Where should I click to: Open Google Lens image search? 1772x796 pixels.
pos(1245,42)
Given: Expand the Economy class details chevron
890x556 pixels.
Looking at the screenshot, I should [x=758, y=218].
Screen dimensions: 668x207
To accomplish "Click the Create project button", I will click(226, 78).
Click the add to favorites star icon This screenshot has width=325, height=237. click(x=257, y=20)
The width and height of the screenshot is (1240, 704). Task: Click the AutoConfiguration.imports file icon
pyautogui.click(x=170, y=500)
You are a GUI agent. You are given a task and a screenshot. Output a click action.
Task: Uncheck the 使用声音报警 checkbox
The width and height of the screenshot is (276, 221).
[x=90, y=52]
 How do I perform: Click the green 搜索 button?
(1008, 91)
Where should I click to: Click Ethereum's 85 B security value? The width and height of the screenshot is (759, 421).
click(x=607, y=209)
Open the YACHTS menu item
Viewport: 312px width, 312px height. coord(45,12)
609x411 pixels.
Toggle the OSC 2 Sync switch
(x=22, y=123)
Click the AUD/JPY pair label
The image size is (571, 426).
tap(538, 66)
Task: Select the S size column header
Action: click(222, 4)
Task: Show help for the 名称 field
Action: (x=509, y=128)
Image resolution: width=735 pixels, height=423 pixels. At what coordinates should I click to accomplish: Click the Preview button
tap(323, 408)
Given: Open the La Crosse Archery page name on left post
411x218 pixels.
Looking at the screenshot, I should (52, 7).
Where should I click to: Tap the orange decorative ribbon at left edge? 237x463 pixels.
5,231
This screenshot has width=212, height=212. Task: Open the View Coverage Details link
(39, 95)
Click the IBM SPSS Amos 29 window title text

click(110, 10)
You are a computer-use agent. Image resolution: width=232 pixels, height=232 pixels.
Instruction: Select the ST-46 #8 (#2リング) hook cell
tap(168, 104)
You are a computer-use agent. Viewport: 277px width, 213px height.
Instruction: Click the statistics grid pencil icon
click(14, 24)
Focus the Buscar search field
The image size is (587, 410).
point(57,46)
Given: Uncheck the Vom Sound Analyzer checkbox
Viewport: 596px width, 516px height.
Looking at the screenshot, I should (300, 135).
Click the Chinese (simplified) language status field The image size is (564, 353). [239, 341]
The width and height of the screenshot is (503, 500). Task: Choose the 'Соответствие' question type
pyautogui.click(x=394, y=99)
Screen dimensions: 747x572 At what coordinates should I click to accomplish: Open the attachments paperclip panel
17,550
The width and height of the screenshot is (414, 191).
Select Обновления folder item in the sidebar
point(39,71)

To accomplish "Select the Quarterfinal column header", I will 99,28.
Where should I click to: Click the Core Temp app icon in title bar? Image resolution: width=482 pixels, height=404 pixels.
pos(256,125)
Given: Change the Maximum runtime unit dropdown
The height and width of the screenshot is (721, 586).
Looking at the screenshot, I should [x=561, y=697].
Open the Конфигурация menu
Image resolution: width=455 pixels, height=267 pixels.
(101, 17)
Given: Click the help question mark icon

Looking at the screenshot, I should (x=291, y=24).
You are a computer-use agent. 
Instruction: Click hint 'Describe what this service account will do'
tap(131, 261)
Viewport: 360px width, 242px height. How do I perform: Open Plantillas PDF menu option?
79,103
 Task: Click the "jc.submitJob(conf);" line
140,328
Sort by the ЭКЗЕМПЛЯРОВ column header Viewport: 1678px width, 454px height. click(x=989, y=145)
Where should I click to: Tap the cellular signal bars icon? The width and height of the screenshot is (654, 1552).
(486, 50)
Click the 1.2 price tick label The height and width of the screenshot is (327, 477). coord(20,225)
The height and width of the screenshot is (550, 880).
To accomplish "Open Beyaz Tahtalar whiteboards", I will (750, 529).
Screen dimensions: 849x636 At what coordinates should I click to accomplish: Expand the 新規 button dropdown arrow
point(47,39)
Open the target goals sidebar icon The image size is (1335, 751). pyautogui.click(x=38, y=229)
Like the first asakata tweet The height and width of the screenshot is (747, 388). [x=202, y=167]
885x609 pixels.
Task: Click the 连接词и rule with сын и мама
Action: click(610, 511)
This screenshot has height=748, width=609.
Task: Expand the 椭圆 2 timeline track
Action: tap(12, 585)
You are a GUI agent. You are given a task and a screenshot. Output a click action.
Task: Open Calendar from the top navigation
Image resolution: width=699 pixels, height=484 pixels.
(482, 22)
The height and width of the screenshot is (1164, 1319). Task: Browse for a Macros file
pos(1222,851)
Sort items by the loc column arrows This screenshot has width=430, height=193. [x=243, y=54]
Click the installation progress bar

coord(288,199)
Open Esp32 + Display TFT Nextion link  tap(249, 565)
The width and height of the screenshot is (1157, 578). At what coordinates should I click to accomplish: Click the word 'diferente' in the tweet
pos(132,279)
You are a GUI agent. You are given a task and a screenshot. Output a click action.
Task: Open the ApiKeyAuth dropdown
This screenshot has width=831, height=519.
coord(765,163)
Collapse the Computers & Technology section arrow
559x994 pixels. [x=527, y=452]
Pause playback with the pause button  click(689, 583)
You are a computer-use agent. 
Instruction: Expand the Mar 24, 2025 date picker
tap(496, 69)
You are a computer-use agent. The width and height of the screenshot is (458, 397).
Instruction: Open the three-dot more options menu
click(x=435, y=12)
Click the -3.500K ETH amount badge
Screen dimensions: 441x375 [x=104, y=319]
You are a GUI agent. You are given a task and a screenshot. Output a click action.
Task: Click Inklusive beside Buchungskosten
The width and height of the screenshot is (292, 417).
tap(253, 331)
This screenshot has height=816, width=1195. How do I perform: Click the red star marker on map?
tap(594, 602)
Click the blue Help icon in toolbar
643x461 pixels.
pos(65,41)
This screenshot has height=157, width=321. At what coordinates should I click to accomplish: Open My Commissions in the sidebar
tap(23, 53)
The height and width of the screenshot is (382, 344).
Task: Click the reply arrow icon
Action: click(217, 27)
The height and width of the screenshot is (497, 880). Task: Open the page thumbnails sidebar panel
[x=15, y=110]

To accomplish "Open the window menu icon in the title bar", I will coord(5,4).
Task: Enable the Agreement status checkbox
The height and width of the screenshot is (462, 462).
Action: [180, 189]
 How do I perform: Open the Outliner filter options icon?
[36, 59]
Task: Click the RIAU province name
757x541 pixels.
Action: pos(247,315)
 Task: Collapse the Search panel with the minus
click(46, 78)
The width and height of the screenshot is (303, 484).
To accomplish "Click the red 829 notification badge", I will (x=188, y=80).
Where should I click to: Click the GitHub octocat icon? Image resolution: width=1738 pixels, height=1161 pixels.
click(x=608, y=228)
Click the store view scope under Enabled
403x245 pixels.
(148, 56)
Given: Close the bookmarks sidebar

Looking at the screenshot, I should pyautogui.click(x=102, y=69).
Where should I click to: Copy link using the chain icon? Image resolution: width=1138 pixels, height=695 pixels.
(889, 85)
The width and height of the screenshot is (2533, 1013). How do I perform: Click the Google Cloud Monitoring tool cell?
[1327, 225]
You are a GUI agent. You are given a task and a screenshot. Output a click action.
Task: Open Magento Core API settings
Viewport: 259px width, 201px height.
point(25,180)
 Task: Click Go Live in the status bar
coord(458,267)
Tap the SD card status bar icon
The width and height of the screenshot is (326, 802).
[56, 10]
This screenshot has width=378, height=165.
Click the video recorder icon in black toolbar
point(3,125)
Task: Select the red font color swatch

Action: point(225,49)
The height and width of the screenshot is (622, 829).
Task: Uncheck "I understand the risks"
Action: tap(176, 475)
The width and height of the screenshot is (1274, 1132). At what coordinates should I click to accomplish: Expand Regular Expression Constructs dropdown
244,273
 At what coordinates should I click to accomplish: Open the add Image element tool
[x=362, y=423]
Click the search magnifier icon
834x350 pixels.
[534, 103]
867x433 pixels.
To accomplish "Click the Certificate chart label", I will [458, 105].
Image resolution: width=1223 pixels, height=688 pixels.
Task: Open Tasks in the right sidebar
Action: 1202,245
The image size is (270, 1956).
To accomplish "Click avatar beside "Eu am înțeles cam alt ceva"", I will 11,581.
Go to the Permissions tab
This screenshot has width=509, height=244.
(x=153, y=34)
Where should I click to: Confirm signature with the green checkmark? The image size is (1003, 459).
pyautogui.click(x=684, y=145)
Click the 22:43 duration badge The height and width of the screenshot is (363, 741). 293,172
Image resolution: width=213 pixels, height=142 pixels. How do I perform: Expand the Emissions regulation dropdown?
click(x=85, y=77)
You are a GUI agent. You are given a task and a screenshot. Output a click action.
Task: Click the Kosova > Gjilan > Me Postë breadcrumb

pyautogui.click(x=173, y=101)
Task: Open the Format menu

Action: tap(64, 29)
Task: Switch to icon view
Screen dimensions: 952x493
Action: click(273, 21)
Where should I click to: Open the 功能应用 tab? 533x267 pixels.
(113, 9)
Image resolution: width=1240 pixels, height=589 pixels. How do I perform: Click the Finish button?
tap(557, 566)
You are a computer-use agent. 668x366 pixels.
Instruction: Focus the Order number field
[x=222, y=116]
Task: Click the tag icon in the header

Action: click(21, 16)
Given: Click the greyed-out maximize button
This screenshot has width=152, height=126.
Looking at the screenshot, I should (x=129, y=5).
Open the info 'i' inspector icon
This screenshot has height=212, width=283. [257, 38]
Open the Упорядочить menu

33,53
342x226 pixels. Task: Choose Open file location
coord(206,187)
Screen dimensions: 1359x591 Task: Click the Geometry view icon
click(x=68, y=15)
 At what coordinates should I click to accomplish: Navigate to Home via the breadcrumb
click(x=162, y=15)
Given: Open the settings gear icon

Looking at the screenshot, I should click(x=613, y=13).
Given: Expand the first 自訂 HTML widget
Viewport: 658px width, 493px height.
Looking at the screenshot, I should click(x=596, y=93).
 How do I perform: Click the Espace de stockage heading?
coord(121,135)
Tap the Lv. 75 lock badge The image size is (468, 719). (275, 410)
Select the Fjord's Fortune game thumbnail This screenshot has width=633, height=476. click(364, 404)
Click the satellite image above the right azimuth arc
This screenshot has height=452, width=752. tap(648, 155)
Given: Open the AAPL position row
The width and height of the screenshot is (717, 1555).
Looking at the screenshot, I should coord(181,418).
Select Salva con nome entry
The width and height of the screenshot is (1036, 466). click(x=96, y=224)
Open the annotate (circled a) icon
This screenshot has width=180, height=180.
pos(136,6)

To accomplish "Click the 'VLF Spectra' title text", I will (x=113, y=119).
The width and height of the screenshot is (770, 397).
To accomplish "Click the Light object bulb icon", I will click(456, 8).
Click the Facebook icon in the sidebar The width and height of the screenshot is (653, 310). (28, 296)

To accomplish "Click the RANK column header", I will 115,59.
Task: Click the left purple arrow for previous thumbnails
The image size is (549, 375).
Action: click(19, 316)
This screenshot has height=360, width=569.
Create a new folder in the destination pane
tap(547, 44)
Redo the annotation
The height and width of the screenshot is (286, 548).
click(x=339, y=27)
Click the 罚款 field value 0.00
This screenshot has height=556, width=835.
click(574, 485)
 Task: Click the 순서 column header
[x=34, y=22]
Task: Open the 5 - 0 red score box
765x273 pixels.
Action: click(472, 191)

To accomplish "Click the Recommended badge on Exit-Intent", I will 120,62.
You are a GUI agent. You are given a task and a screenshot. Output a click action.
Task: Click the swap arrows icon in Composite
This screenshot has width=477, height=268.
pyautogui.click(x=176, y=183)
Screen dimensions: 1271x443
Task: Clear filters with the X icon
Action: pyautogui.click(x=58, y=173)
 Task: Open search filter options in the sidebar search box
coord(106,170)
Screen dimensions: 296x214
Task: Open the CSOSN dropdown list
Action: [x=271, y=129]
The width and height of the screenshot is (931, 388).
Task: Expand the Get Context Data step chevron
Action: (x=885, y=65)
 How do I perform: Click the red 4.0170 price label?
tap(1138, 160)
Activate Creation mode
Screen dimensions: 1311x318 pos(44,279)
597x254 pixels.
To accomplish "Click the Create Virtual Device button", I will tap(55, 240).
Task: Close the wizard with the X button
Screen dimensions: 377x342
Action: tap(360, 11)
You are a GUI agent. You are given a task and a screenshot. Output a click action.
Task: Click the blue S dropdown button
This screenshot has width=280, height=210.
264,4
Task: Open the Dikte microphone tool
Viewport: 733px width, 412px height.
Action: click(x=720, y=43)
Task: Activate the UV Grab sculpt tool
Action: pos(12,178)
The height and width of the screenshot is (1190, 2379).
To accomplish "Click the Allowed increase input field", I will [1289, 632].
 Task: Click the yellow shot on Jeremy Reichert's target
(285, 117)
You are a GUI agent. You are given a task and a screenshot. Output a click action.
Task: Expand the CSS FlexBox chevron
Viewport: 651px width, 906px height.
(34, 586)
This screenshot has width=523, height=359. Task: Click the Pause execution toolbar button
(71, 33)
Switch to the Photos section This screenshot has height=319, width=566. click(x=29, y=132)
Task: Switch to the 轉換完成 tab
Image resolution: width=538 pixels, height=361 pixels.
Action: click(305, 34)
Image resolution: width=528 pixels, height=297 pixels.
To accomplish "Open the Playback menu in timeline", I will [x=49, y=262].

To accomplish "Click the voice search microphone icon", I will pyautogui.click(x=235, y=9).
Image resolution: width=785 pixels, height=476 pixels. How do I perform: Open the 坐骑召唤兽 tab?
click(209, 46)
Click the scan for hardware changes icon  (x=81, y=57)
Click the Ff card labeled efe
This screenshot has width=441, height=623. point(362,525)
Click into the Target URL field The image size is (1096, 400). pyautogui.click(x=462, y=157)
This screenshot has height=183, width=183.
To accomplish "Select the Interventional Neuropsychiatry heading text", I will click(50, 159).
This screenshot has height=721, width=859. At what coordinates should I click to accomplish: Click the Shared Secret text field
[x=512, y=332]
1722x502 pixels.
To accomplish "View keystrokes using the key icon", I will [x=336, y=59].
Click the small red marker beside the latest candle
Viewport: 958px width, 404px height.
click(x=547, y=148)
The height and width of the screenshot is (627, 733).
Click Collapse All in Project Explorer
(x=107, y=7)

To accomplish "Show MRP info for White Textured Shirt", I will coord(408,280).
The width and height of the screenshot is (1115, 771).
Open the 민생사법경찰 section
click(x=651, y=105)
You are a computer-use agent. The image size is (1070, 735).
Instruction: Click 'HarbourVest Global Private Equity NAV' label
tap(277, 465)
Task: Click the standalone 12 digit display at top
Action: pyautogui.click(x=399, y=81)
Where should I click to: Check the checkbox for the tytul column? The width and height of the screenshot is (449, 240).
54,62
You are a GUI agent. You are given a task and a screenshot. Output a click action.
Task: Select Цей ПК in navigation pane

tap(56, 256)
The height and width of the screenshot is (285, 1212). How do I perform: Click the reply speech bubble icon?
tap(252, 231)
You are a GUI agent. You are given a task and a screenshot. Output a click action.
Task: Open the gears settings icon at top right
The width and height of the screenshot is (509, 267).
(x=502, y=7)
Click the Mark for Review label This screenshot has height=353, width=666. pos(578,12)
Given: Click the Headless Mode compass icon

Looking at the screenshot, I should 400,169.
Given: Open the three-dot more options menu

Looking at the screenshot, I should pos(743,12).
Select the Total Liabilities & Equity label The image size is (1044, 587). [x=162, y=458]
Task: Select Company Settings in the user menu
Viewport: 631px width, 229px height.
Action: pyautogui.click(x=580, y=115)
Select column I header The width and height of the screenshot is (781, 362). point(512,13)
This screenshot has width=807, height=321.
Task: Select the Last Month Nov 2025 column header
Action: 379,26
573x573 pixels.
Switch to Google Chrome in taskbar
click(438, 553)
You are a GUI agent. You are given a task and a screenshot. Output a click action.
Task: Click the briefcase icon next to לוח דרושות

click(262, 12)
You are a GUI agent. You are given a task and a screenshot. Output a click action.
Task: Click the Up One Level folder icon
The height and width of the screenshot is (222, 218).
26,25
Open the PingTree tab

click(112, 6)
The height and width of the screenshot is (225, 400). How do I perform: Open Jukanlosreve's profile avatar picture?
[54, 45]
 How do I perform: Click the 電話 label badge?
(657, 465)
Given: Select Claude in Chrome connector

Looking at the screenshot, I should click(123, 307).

■ WHAT IS BEING ASKED:
Word for word, restate the lines above from the line containing "Task: Close the wizard with the X button" through the line containing "Task: Expand the CSS FlexBox chevron", with both included and nothing else.

■ EXERCISE SOLUTION:
Task: Close the wizard with the X button
Screen dimensions: 377x342
Action: tap(360, 11)
You are a GUI agent. You are given a task and a screenshot. Output a click action.
Task: Click the blue S dropdown button
This screenshot has width=280, height=210.
264,4
Task: Open the Dikte microphone tool
Viewport: 733px width, 412px height.
Action: click(x=720, y=43)
Task: Activate the UV Grab sculpt tool
Action: pos(12,178)
The height and width of the screenshot is (1190, 2379).
To accomplish "Click the Allowed increase input field", I will [1289, 632].
 Task: Click the yellow shot on Jeremy Reichert's target
(285, 117)
You are a GUI agent. You are given a task and a screenshot. Output a click action.
Task: Expand the CSS FlexBox chevron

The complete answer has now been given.